→ **REQUEST**: Filter the entries below, copying out each line that contains the word "what". Matching is case-sensitive.

Rows of pointing data:
>> START
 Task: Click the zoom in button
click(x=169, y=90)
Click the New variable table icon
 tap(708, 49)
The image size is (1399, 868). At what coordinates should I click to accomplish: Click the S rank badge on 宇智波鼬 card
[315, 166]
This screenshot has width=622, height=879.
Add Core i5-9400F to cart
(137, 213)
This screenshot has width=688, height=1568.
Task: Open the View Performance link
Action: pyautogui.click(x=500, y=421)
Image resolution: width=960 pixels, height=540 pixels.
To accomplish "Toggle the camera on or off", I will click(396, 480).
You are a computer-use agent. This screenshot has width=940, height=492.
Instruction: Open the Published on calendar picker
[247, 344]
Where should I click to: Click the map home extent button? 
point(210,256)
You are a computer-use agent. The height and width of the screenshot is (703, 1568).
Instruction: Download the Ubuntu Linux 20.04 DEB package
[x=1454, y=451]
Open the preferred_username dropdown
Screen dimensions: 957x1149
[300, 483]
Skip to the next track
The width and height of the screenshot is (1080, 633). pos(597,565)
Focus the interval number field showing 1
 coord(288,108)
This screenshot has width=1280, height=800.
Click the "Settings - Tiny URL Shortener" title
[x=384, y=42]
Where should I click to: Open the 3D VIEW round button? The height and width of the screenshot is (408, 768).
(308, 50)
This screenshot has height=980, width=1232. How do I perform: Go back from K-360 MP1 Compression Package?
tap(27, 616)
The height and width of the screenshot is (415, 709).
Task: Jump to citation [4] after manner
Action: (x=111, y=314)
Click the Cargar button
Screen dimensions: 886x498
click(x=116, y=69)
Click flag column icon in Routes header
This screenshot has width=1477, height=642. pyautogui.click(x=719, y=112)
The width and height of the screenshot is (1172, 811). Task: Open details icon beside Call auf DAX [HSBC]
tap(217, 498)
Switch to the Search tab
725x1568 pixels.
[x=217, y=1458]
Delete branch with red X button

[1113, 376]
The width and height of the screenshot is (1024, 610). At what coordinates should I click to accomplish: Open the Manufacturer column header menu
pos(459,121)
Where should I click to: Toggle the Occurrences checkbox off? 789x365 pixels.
>> END
→ **RESPONSE FOR THIS EXERCISE**:
The image size is (1399, 868). At what coordinates should I click to accomplish: Click the S rank badge on 宇智波鼬 card
The width and height of the screenshot is (1024, 610). At what coordinates should I click to accomplish: Open the Manufacturer column header menu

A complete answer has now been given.